完全解放顶先天修为,再来一把趁手的兵器,虽然跟着大哥见识多了,知道这样也不可能当世无敌,但无疑离四哥所说的那个以力破巧的境界又近了一步,我们的生活充满希望啊!越想越有干劲,过了山门,悲莲干脆从行脚僧手里接过一担水,小跑着就绕着盘山石阶上山了。
看着同修释大千的傻徒弟一路乐呵呵的跑上来,站在另一座山山顶上的仙风道骨老先觉崇玉旨捋着寿星公同款白胡须,带着浅浅的笑意,伸手一指指向山下,“应掌教,此皆我万堺同修会日后栋梁啊。”
“少来,崇玉旨,想必你也知道他们的态度了,你怎么看?”近来诸事不顺,春天肝火升腾的应无骞收到了几条要紧消息,特来与崇玉旨商议。从背后狰狞如鹰爪的双手来看,应掌教内心颇不平静。
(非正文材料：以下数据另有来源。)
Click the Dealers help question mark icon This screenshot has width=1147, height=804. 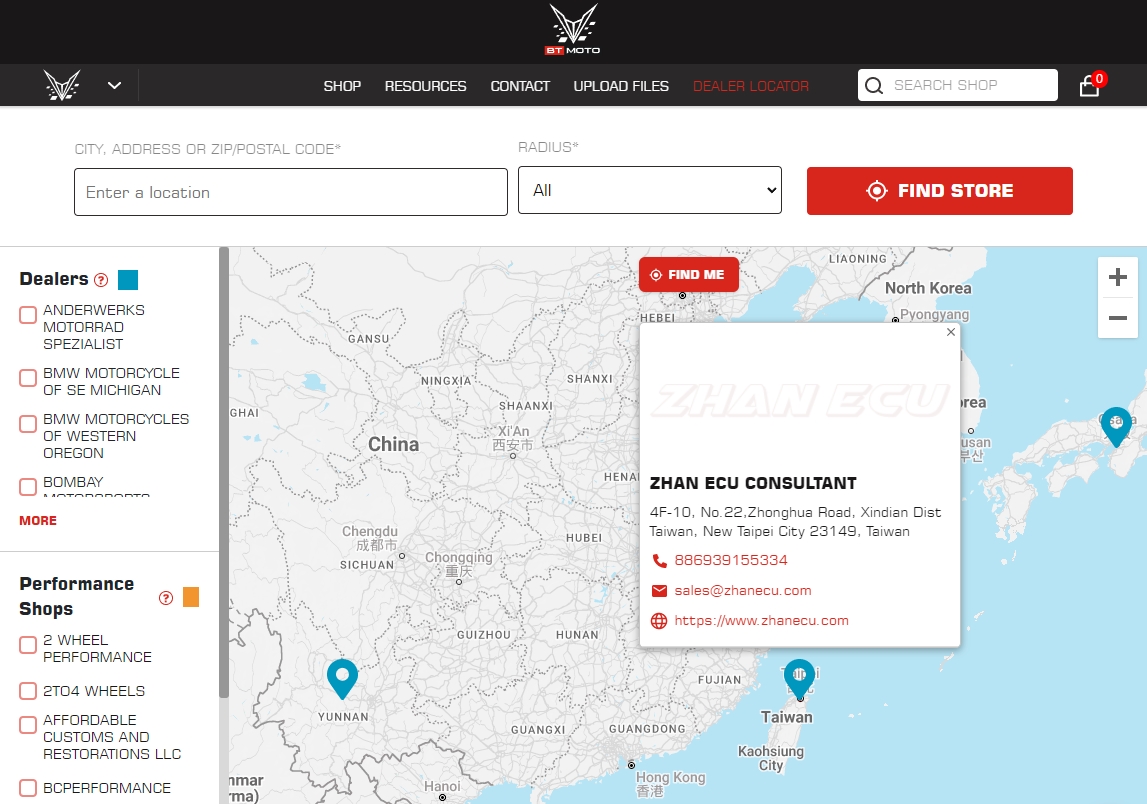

“是啊,看得有天都这个同盟加入,无论是谛佛主还是玄凌苍,都决定将大计推迟到三年后,并且对于那位,也并不心急了。”不慌不忙,依然饶有兴趣的俯瞰山道上爬上爬下的“小蚂蚁”。这种众生之上的感觉让崇玉旨很舒服,可还有一个无能的家伙在自己之上,这就令人不快了。但崇玉旨并不着急,因为后面那个家伙比自己更急,有了探路杆,还需要用手去打草惊蛇吗?果然。
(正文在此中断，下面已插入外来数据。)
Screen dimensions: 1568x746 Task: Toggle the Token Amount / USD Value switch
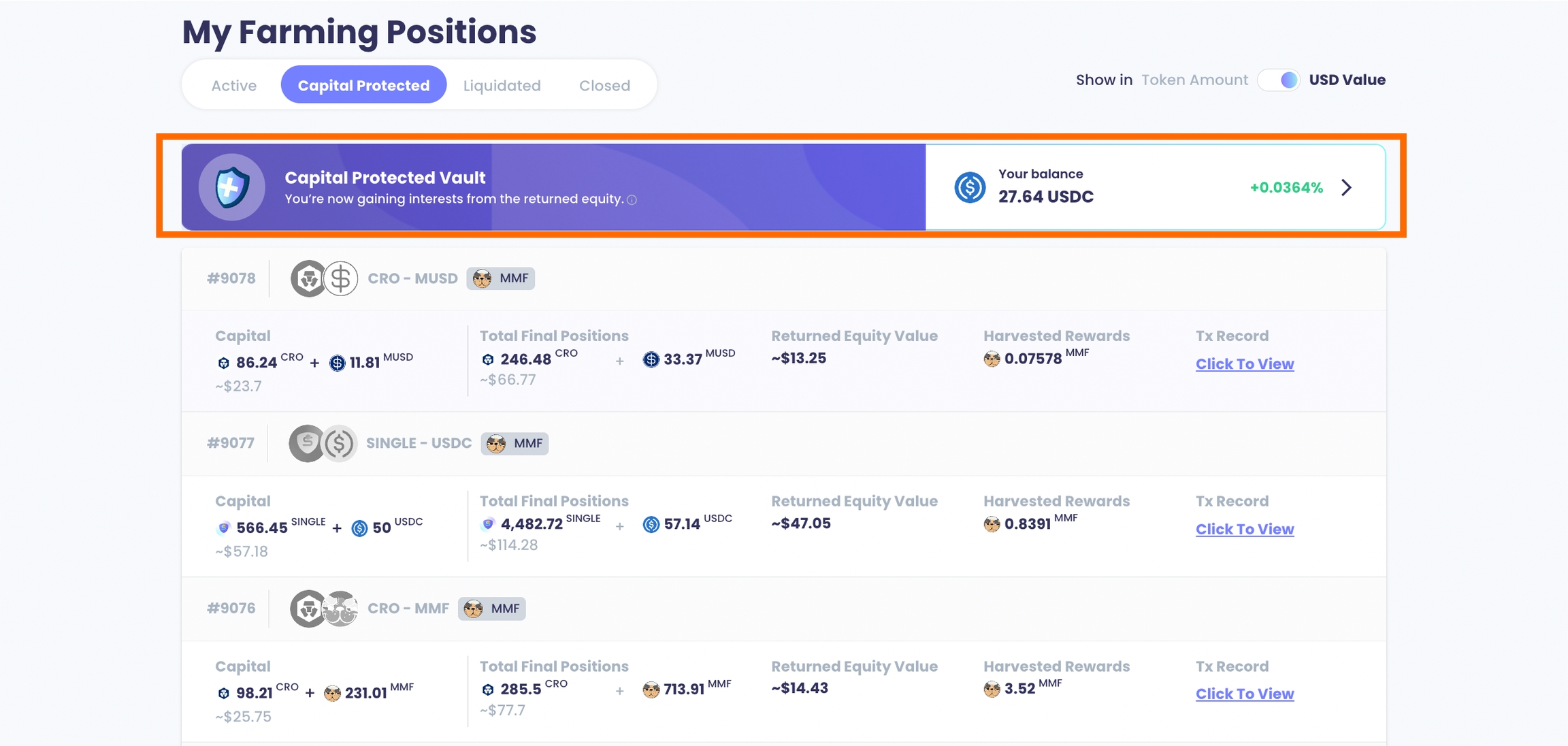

“可要是那位尊主成功借来了天都兵马,剿灭了幽都,损失最大的是好友你啊,崇玉旨你就不着急吗?”见皇上不急,应无骞撩拨不动自然也不会主动做太监。反正若是万堺尊主今天死了,继位希望最大的也不是自己,这样一想,应无骞反倒有一种高高挂起的感觉。
“不做无为之事,不行无谓之举。大势不在我,费心有什么用呢?几日前与易教那位好下无理手的副掌教奕棋,从他言语之间透露的口风来看,他知道你与某些人的接触了。”轻描淡写的翻过一页,轮打机锋,崇玉旨自信不输应无骞。
“哦,是吗?”“呵呵,对啊。”丝毫不提具体聊了什么,心机深沉的老者伸出一只应无骞看得见摸不着的钓饵,牵住了应无骞的鼻子难道应无骞还能找意轩邈询问不成?哪怕意轩邈说了实话,应无骞会信吗?
“玉旨兄,这样的动作,恐怕不是一个合格合作者应有的所为啊。你就不怕破坏了两家的互信吗?”小人最怕的不是君子,而是比自己还阴险的小人,生怕被崇玉旨转手卖给意轩邈,应无骞不再规规矩矩的见招拆招。
“放心,你我两家利益一致。你我二人谈交情太过幼稚,而利益是骗不了人的。意轩邈心太大了,他不会容得下你我,你大可放心。”风吹过崇玉旨的一头银丝,雪白的头发被风挽到前面,露出一丝黑色又被崇玉旨压下,好像他的内心一样。
“这倒是,不彻底压倒我们三家,意轩邈是不会接受结盟的,特别是与你我二人。”略微一思考,似是信了崇玉旨的说法,至于内心想什么,天知道。
“非也非也,这位年轻的副掌教气量比好友想象的大的多啊。他的目标可是三教啊。”
“难道说?”
“没错,就是你想的那个意思,他要征服的不是万堺内的三教,而是苦境的三教啊。现在万堺八成力量都耗在幽都上了,若说着急,恐怕这位意掌教更着急啊。在易教被圈在万堺的时候,三教各大源流可是一日千里啊。”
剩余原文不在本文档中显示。